-- Saved data entries --
Start of Block
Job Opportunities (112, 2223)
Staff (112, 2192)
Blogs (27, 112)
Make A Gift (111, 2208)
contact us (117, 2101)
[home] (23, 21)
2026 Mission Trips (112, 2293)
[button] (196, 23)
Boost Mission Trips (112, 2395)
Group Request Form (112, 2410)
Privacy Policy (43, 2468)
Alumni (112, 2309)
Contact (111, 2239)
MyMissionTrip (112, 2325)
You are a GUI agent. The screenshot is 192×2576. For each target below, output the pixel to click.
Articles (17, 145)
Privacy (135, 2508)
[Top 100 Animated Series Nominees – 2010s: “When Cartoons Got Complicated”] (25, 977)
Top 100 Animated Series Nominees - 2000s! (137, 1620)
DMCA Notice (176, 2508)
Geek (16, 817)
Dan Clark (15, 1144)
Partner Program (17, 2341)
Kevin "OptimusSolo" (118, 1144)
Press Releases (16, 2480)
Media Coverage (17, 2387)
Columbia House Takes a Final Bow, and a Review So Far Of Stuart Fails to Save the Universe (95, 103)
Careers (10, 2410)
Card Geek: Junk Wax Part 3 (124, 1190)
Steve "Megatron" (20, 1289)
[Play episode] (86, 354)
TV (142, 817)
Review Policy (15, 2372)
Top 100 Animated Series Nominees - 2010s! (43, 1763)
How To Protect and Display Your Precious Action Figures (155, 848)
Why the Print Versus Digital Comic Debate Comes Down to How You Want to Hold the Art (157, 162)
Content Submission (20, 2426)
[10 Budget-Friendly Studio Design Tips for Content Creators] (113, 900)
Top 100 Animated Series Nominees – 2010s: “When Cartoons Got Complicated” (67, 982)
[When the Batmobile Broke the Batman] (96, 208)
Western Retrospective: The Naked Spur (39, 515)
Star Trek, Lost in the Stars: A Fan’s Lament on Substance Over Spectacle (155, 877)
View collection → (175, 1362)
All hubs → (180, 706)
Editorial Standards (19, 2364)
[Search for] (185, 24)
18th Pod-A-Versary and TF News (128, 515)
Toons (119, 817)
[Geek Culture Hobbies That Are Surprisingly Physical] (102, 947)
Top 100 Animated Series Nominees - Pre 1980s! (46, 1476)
End of Block
-- WORK ORDER --
Could you restate word for word the lines above from the one containing "Dan Clark (15, 1144)" through the one containing "[10 Budget-Friendly Studio", both included, and nothing else?

-- ANSWER FOR THE TASK --
Dan Clark (15, 1144)
Partner Program (17, 2341)
Kevin "OptimusSolo" (118, 1144)
Press Releases (16, 2480)
Media Coverage (17, 2387)
Columbia House Takes a Final Bow, and a Review So Far Of Stuart Fails to Save the Universe (95, 103)
Careers (10, 2410)
Card Geek: Junk Wax Part 3 (124, 1190)
Steve "Megatron" (20, 1289)
[Play episode] (86, 354)
TV (142, 817)
Review Policy (15, 2372)
Top 100 Animated Series Nominees - 2010s! (43, 1763)
How To Protect and Display Your Precious Action Figures (155, 848)
Why the Print Versus Digital Comic Debate Comes Down to How You Want to Hold the Art (157, 162)
Content Submission (20, 2426)
[10 Budget-Friendly Studio Design Tips for Content Creators] (113, 900)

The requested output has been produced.